Dataset entries
----

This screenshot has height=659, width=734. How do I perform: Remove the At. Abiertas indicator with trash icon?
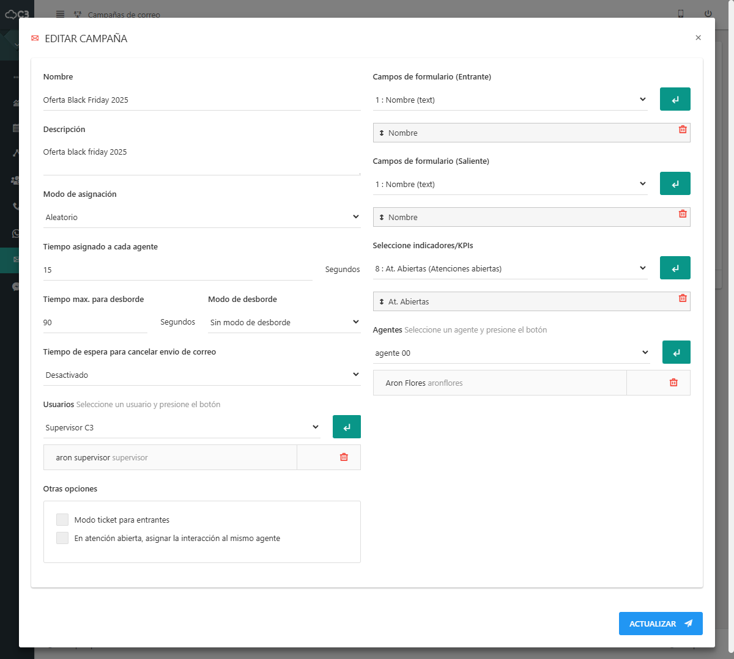pyautogui.click(x=683, y=298)
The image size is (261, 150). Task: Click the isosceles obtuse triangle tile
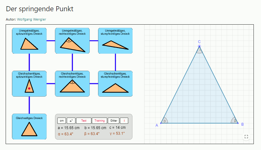(115, 84)
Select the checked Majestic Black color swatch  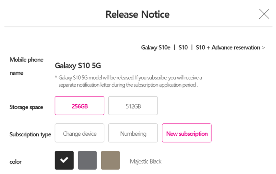[64, 160]
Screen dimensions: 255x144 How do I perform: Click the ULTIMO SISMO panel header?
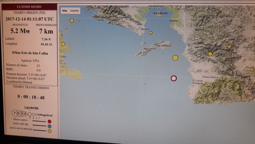[x=29, y=6]
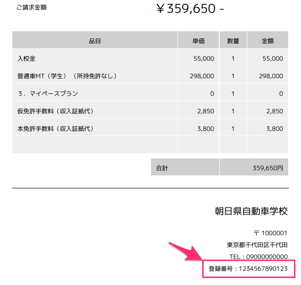Click the 数量 column header

(233, 41)
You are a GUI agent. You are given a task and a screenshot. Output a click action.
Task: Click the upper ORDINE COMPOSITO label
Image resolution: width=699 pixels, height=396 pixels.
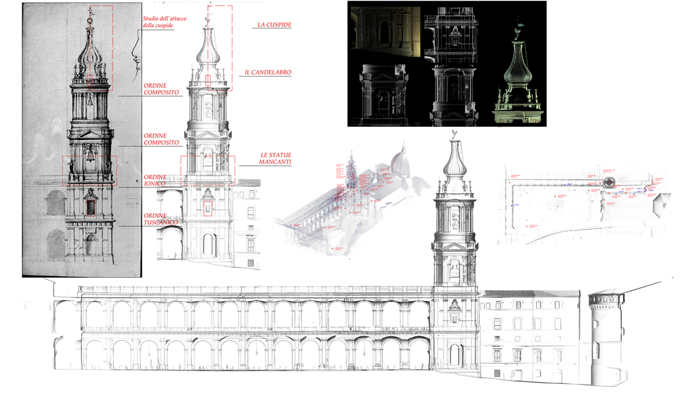(161, 89)
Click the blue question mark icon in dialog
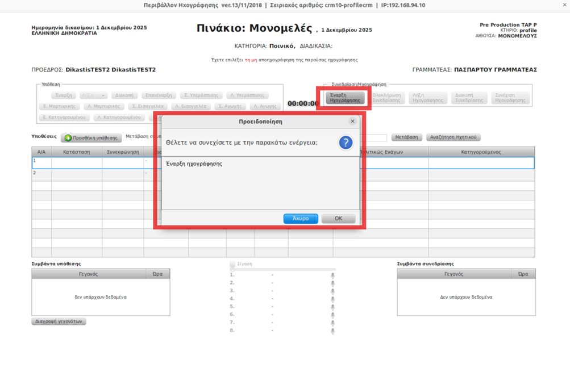 (346, 143)
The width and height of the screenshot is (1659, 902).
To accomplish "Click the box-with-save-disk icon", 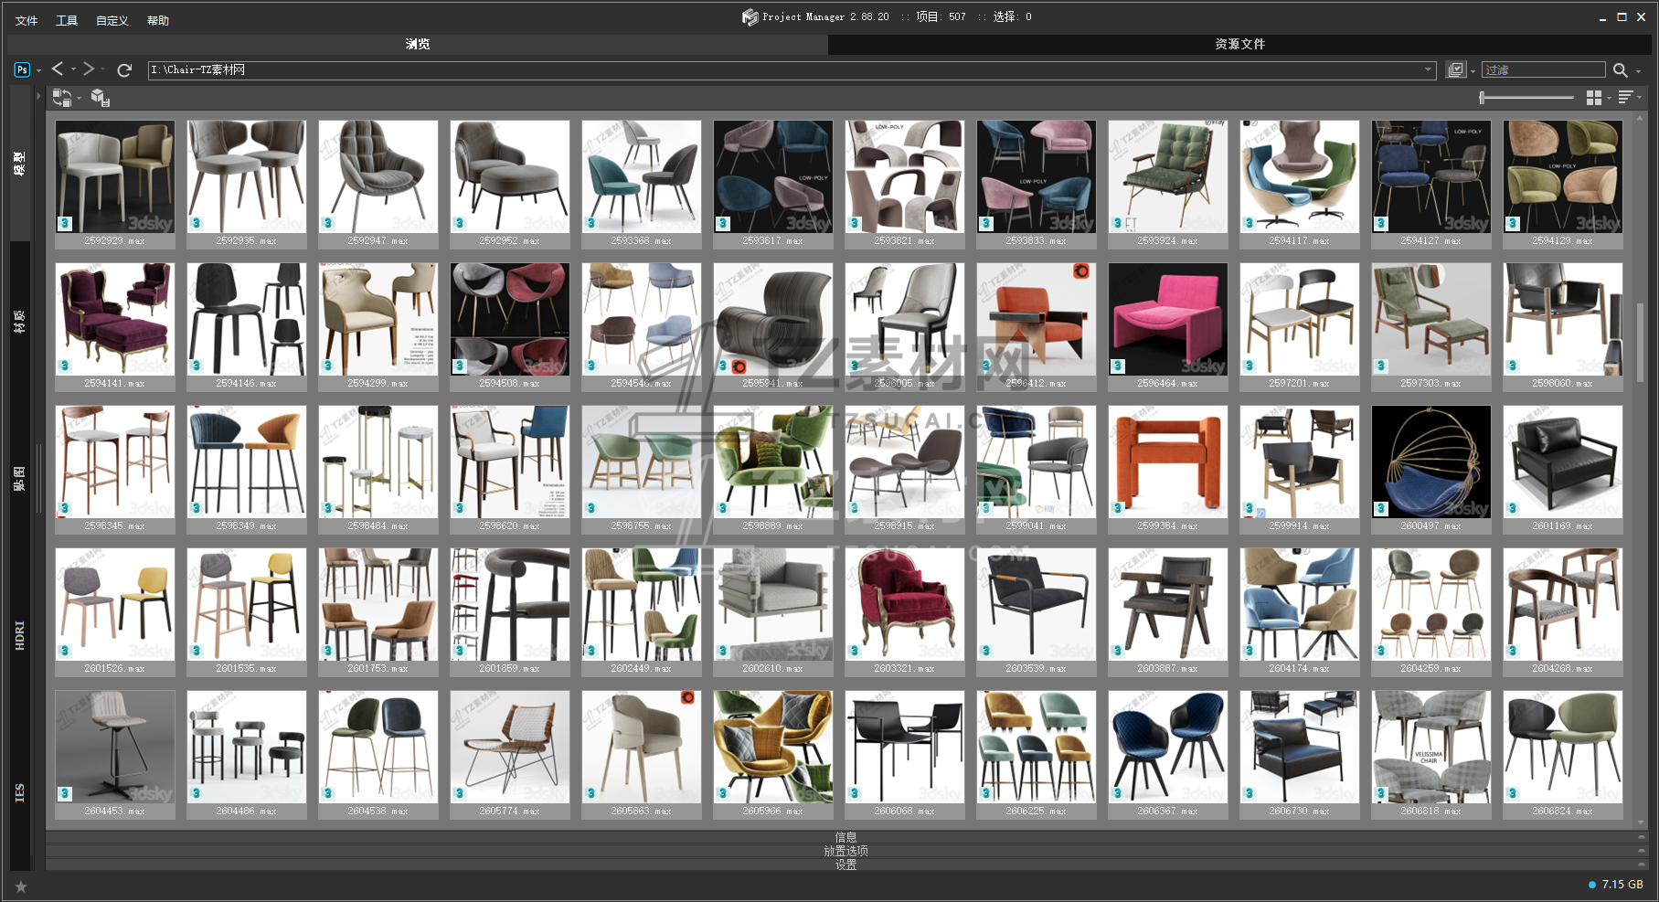I will tap(101, 98).
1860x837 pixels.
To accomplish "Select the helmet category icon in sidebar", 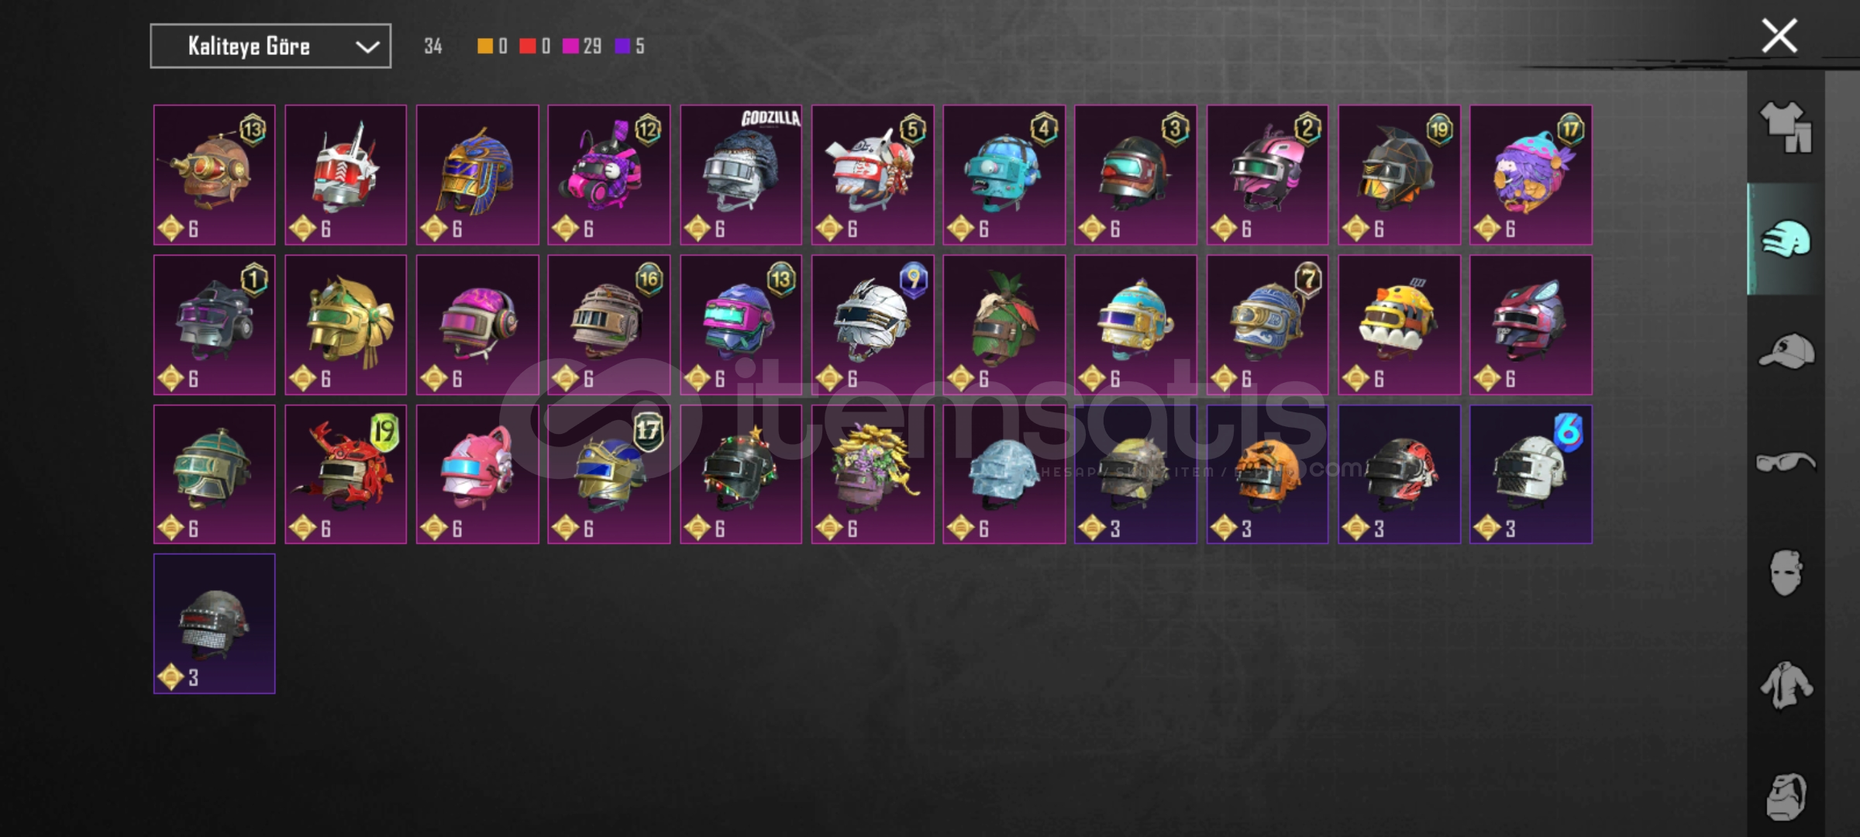I will pyautogui.click(x=1786, y=239).
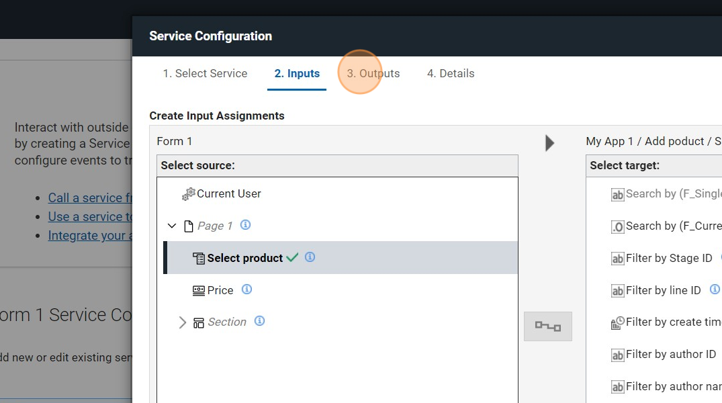The image size is (722, 403).
Task: Expand the Section tree node
Action: tap(182, 322)
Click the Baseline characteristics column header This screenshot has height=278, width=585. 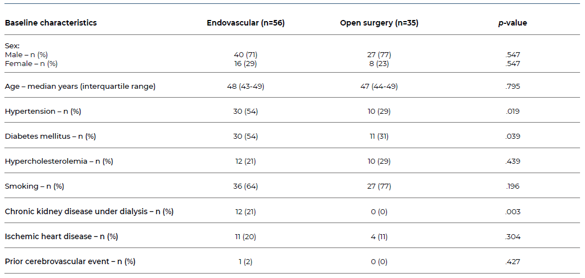click(51, 23)
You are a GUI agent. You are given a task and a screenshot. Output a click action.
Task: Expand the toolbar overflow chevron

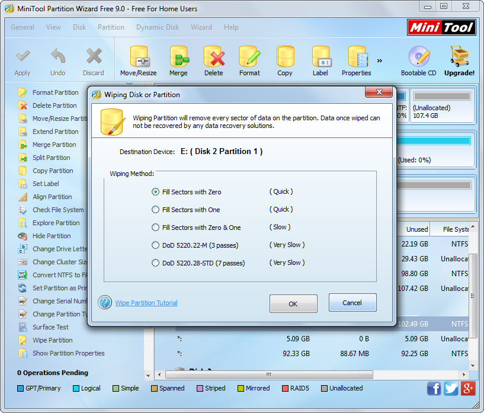pyautogui.click(x=379, y=60)
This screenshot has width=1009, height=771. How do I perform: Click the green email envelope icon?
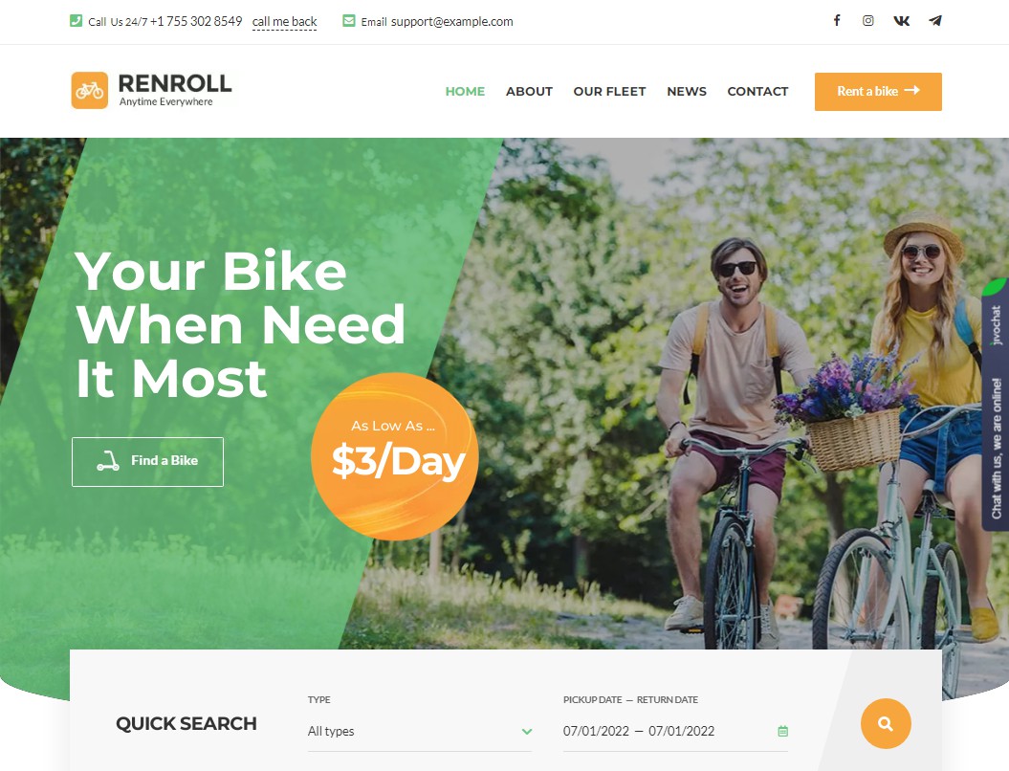[x=349, y=21]
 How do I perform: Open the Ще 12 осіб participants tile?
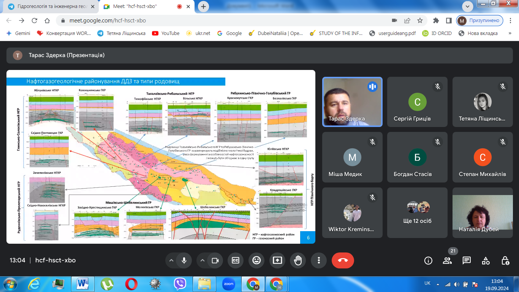(x=417, y=213)
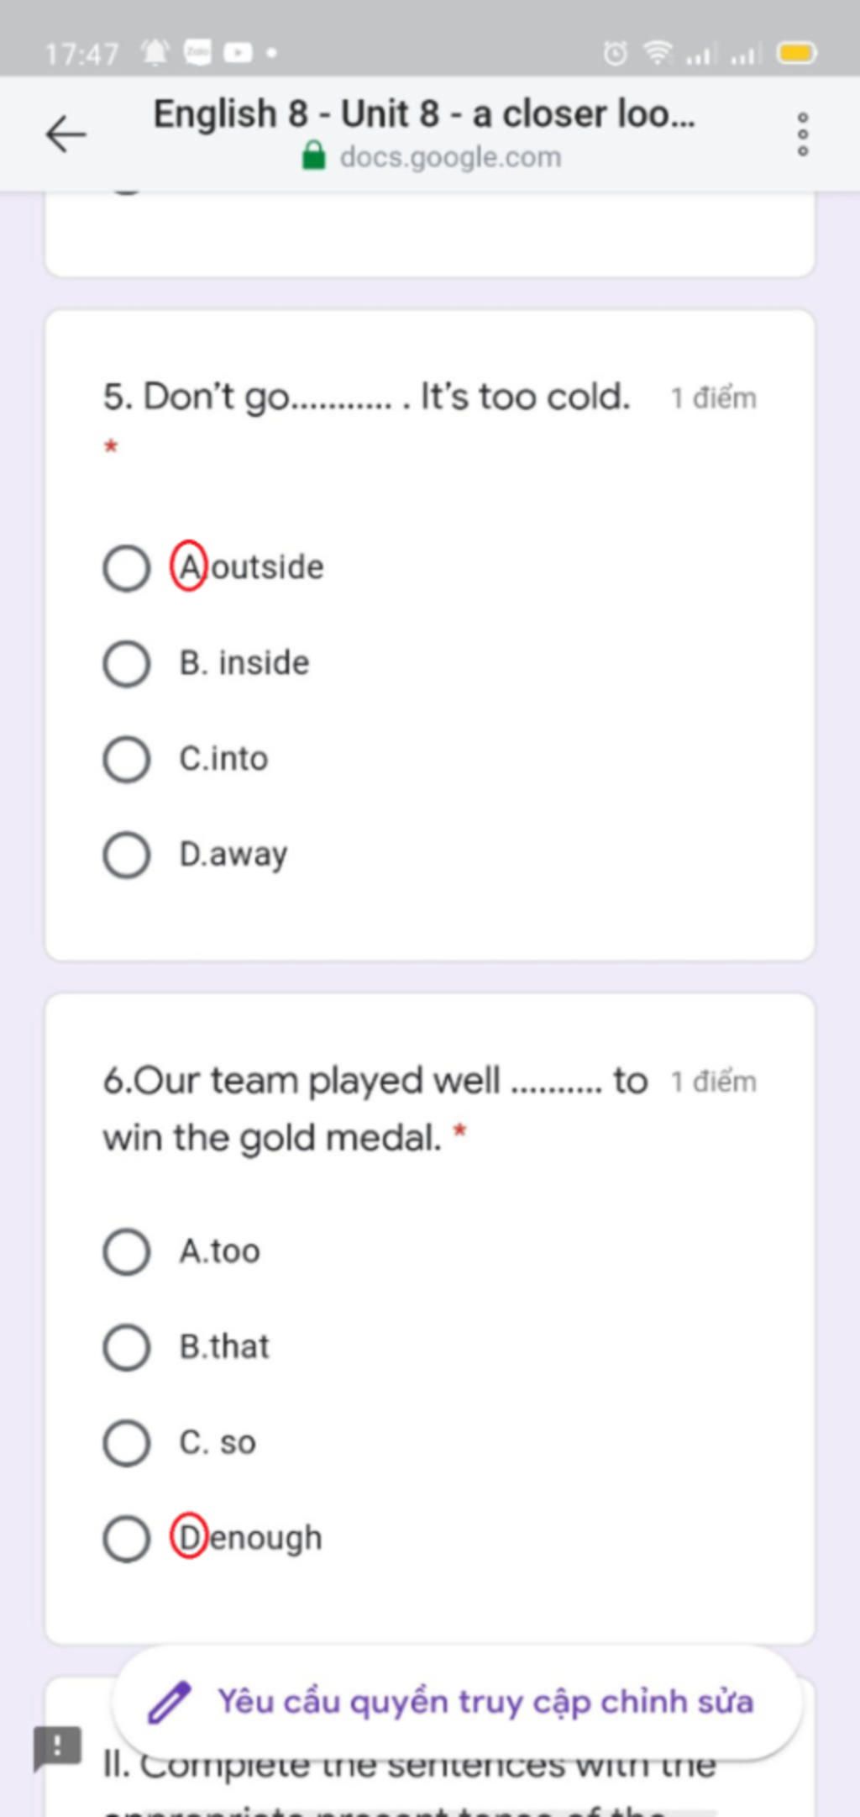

----

Repeat exactly the line containing "How do I perform: Open" and every line after it through the end of the records, and nothing else. Leave the pictures out.

YOUR SOLUTION
 How do I perform: Open the Ще 12 осіб participants tile?
(x=417, y=213)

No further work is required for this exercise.